Exploring the Critical Points in QCD with Multi-Point Pad\'e and Machine Learning Techniques in (2+1)-flavor QCD

TL;DR

This paper combines multi-point Padé approximants and machine learning to analyze critical points in (2+1)-flavor QCD, identifying singularities and estimating their density to extrapolate the critical point.

Contribution

It introduces a novel approach integrating Padé approximants and MADE machine learning to study QCD critical phenomena and singularities.

Findings

Padé approximants reveal singularities consistent with Lee-Yang edge scaling.

MADE model effectively interpolates singularity densities across temperatures.

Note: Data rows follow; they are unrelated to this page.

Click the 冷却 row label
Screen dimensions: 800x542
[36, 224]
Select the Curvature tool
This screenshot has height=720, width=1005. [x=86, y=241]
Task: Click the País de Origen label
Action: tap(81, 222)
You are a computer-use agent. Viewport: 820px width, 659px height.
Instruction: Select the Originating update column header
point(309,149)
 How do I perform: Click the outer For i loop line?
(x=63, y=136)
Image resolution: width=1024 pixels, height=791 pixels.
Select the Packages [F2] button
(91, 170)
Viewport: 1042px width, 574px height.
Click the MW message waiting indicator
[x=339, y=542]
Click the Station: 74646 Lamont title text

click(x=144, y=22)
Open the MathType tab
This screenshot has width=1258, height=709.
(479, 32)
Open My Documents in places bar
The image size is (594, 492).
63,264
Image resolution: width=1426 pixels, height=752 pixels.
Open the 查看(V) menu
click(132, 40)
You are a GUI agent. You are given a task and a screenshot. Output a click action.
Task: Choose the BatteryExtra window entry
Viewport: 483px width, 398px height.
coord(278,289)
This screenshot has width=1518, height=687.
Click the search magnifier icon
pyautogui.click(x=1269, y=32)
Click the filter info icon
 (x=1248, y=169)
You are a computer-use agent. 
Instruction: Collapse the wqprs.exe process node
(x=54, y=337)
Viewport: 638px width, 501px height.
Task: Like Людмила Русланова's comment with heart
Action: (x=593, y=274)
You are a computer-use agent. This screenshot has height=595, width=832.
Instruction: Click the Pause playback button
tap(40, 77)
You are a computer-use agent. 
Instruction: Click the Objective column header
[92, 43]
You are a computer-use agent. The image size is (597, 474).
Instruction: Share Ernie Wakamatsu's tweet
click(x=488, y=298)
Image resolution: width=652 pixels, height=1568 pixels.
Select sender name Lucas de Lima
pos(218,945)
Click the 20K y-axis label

Extrapolation suggests the location of the QCD critical point.

Abstract

Using simulations at multiple imaginary chemical potentials for $(2+1)$-flavor QCD, we construct multi-point Pad\'e approximants. We determine the singularties of the Pad\'e approximants and demonstrate that they are consistent with the expected universal scaling behaviour of the Lee-Yang edge singularities. We also use a machine learning model, Masked Autoregressive Density Estimator (MADE), to estimate the density of the Lee-Yang edge singularities at each temperature. This ML model allows us to interpolate between the temperatures. Finally, we extrapolate to the QCD critical point using an appropriate scaling ansatz.